Egypt, but he came to Miletos in his old age.] For he says that all things come from water and all are resolved into water. The first basis for this conclusion is the fact that the seed of all animals is their first principle and it is moist; thus it is natural to conclude that all things come from water as their first principle. Secondly, the fact that all plants are nourished by moisture and bear fruit, and unless they get moisture they wither away. Thirdly, the fact that the very fire of the sun and the stars is fed by the exhalations from the waters, and so is the universe itself. 7; 301. Thales said that the mind in the universe is god, and the all is endowed with soul and is full of spirits; and its divine moving power pervades the elementary water. 8; 307. Thales et al. say that spirits are psychical beings; and that heroes are souls separated from bodies, good beroes are good souls, bad heroes are bad souls. 8; 307. The followers of Thales et al. assert that matter is turned about, varying, changing, and in a fluid state, the whole in every part of the whole. 12; 310. Thales and his successors declared that the first cause is immovable. 16; 314. The followers of Thales and Pythagoras hold that bodies can receive impressions and can be divided even to infinity; and so can all figures, lines, surfaces, solids, matter, place, and time. 18; 315. The physicists, followers of Thales, all recognise that the void is really a void. 21; 321. Thales : Necessity is most powerful, for it controls everything.
Aet. ii. 1; Dox. 327. Thales and his successors hold that the universe is one. 12; 340. Thales et al. hold that the sphere of the entire heaven is divided into five circles which they call zones ; and of these the first is called the arctic zone, and is always visible, the next is the summer solstice, the next is the equinoctial, the next the winter solstice, and the next the antarctic, which is invisible. And the ecliptic in the three middle ones is
called the zodiac and is projected to touch the three middle ones. All these are cut by the meridian at a right angle from the north to the opposite quarter. 13; 341. The stars consist of earth, but are on fire. 20; 349. The sun consists of earth. 24; 353. The eclipses of the sun take place when the moon passes across it in direct line, since the moon is earthy in character; and it seems to the eye to be laid on the disk of the sun. 28; 358. The moon is lighted from the sun. 29; 360. Thales et al. agree with the mathematicians that the monthly phases of the moon show that it travels along with the sun and is lighted by it, and eclipses show that it comes into the shadow of the earth, the earth coming between the two heavenly bodies and blocking the light of the moon.

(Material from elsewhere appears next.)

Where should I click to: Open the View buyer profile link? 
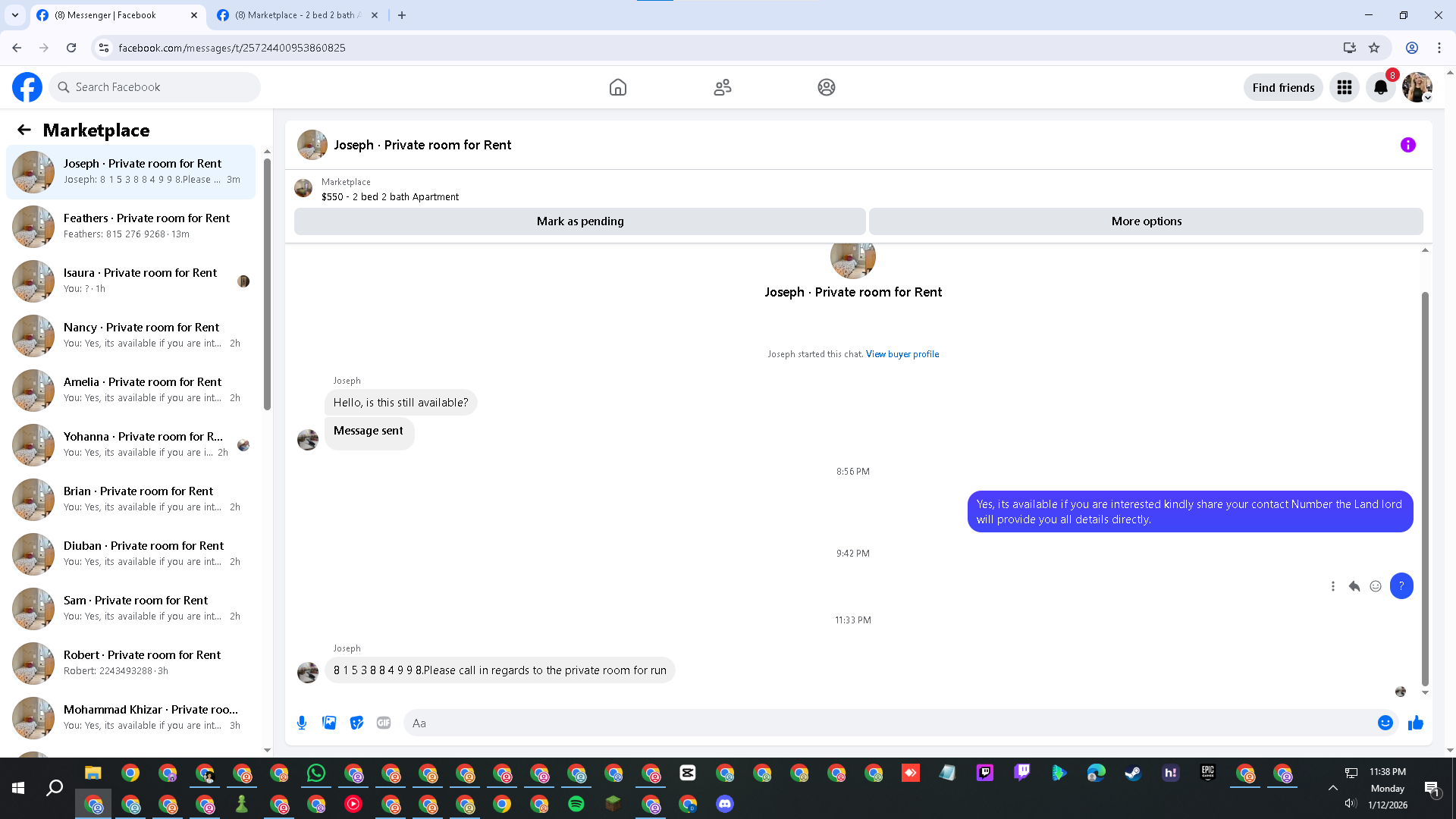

Aet. iii. 9-10; 376. The earth is one and spherical in form. 11; 377. It is in the midst of the universe. 15; 379. Thales and Demokritos find in water the cause of earthquakes.
Aet. iv. 1; 384. Thales thinks that the Etesian winds blowing against Egypt raise the mass of the Nile, because its outflow is beaten back by the swelling of the sea which lies over against its mouth. 2; 386. Thales was the first to declare that the soul is by nature always moving or self-moving.

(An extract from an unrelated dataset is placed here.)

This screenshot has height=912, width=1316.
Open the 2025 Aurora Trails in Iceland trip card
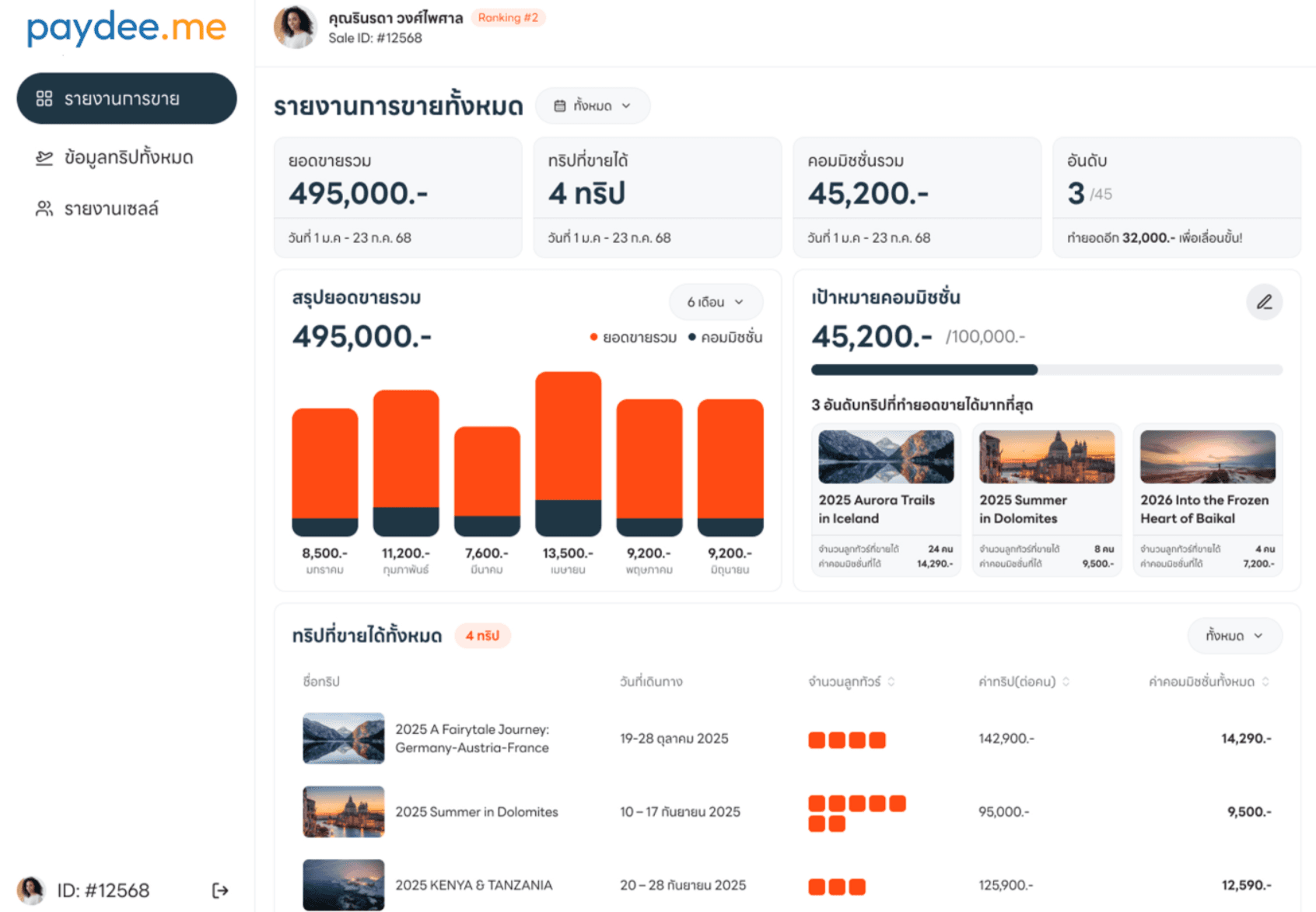(886, 498)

Aet. v. 26; 438. Plants are living animals; this is evident from the fact that they wave their branches and keep them extended, and they yield to attack and relax them freely again, so that weights also draw them down.
(Philodemos) Cic. de Nat. Deor. i. 10; Dox. 531. For Thales of Miletos, who first studied these matters, said that water is the first principle of things, while god is the mind which formed all things from water. If gods exist without sense and mind, why should god be connected with water, if mind itself can exist without a body?